_What you should do_
Output the listing, from its first line through the line that contains "Click the notifications", as a Markdown table with the columns Row and Line. Number each row and leave out blank lines.

_Extracted records_
++++

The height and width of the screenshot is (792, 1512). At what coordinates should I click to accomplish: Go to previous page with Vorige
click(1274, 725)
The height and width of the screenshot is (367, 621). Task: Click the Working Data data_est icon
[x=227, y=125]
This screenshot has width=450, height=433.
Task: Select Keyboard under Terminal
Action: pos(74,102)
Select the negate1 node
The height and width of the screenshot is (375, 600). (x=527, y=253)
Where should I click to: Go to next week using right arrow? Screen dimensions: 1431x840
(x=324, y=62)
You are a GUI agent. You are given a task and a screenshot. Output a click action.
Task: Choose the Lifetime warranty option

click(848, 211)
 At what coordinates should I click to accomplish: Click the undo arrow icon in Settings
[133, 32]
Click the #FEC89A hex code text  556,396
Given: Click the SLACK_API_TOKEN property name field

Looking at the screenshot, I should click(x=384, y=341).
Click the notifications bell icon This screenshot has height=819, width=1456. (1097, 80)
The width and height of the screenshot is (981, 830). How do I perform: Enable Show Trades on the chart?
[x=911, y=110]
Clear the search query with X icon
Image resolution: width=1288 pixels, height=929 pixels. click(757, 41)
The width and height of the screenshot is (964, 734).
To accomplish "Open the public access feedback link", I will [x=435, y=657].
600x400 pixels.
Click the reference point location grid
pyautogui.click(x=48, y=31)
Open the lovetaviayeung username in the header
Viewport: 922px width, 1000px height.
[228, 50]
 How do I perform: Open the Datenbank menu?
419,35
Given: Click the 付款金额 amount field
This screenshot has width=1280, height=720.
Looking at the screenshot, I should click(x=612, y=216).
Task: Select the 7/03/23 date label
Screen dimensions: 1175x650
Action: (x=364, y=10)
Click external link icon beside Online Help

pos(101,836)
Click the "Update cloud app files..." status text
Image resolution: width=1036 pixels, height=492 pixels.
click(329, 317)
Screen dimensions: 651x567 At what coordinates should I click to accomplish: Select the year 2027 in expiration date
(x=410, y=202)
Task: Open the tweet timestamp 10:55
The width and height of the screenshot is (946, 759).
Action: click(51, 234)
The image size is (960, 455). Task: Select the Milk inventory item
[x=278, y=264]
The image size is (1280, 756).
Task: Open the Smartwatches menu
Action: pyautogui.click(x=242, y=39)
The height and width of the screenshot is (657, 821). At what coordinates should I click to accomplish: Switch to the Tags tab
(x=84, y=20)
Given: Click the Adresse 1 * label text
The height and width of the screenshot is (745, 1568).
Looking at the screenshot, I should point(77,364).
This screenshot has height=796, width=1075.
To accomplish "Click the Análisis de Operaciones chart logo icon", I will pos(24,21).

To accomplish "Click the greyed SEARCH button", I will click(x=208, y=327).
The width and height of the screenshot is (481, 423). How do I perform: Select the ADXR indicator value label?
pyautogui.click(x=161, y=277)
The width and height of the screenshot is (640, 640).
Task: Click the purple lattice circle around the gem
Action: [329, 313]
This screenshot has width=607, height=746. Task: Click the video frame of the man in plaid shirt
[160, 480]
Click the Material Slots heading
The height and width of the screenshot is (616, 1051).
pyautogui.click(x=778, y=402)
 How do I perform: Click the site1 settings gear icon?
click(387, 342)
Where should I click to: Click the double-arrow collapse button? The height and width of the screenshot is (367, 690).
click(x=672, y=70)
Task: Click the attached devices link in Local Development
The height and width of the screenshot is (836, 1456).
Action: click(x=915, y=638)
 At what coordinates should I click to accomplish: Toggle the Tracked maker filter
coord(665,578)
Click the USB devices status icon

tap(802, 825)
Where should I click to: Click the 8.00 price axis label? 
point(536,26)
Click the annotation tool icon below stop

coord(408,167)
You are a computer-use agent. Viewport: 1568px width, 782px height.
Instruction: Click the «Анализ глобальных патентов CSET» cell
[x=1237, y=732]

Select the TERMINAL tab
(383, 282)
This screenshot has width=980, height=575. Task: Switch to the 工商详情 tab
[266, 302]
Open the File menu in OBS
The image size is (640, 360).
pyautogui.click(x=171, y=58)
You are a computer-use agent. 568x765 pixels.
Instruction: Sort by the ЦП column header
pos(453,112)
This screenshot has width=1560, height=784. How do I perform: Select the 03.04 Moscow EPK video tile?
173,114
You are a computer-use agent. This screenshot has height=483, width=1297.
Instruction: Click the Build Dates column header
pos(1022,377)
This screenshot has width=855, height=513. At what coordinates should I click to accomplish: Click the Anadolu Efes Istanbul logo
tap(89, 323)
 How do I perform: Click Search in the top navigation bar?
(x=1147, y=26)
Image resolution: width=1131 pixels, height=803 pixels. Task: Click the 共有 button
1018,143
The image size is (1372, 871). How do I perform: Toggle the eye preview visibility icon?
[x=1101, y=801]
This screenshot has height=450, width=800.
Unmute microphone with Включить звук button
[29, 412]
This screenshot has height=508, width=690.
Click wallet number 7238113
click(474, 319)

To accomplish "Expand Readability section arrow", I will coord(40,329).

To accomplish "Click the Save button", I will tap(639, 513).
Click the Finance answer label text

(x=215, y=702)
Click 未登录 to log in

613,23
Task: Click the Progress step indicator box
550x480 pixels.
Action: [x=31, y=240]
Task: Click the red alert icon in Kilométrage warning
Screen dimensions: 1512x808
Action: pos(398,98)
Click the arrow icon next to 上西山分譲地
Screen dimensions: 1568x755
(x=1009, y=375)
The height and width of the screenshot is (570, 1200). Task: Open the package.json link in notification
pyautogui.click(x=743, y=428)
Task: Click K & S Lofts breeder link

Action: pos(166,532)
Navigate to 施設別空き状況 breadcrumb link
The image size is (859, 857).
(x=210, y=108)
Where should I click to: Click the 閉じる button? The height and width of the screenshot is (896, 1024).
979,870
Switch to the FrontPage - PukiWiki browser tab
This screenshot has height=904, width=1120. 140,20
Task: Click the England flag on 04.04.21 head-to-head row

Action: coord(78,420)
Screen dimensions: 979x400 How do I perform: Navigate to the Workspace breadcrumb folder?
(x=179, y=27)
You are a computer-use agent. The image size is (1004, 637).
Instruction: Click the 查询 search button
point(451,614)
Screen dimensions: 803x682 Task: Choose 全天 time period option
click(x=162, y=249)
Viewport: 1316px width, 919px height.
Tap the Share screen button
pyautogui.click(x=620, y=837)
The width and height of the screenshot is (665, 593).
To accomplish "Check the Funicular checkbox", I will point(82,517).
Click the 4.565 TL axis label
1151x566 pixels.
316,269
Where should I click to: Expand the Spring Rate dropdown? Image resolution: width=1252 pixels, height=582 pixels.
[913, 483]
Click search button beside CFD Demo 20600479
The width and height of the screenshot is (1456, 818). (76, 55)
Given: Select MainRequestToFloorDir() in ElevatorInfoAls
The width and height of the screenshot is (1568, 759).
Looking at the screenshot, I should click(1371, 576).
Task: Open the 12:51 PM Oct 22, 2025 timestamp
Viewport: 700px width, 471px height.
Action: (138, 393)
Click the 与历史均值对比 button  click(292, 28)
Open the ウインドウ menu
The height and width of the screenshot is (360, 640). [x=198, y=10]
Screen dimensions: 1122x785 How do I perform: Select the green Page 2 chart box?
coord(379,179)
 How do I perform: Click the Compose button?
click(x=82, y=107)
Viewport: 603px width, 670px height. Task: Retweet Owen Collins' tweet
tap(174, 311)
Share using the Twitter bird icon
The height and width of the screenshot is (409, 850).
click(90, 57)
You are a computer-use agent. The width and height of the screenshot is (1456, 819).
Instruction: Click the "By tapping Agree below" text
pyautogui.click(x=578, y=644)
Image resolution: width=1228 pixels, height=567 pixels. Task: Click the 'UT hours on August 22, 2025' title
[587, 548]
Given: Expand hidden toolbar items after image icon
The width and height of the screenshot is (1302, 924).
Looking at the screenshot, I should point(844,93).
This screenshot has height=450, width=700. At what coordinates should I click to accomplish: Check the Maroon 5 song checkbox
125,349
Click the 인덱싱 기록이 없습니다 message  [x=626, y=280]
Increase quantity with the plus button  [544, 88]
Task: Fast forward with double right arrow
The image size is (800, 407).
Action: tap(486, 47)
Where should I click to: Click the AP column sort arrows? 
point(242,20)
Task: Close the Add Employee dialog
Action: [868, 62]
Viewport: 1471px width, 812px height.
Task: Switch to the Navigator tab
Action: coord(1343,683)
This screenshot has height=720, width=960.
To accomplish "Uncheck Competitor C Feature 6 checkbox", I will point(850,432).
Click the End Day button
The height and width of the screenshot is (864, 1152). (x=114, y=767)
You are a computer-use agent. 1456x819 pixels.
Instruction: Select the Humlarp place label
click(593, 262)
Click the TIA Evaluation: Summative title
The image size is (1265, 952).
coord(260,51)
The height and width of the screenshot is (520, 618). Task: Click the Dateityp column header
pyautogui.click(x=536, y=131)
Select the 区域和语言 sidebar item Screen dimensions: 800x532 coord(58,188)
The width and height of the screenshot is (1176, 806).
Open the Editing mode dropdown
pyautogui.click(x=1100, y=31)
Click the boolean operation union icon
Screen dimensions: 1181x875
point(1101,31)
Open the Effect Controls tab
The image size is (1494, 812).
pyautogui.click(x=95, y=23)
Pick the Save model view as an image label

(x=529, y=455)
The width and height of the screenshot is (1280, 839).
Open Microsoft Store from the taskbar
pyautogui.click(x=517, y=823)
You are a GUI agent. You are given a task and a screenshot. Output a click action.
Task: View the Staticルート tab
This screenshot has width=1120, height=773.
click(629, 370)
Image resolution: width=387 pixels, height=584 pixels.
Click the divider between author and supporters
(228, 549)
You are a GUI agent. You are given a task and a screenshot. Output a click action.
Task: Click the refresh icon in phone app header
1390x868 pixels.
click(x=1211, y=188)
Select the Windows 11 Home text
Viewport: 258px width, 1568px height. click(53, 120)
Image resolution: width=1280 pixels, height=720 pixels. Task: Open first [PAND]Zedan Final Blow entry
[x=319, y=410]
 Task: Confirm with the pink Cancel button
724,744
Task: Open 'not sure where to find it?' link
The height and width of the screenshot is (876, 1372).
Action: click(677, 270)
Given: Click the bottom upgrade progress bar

++++

_Solution_
| Row | Line |
|---|---|
| 1 | The height and width of the screenshot is (792, 1512). At what coordinates should I click to accomplish: Go to previous page with Vorige |
| 2 | click(1274, 725) |
| 3 | The height and width of the screenshot is (367, 621). Task: Click the Working Data data_est icon |
| 4 | [x=227, y=125] |
| 5 | This screenshot has width=450, height=433. |
| 6 | Task: Select Keyboard under Terminal |
| 7 | Action: pos(74,102) |
| 8 | Select the negate1 node |
| 9 | The height and width of the screenshot is (375, 600). (x=527, y=253) |
| 10 | Where should I click to: Go to next week using right arrow? Screen dimensions: 1431x840 |
| 11 | (x=324, y=62) |
| 12 | You are a GUI agent. You are given a task and a screenshot. Output a click action. |
| 13 | Task: Choose the Lifetime warranty option |
| 14 | click(848, 211) |
| 15 |  At what coordinates should I click to accomplish: Click the undo arrow icon in Settings |
| 16 | [133, 32] |
| 17 | Click the #FEC89A hex code text  556,396 |
| 18 | Given: Click the SLACK_API_TOKEN property name field |
| 19 | Looking at the screenshot, I should click(x=384, y=341). |
| 20 | Click the notifications bell icon This screenshot has height=819, width=1456. (1097, 80) |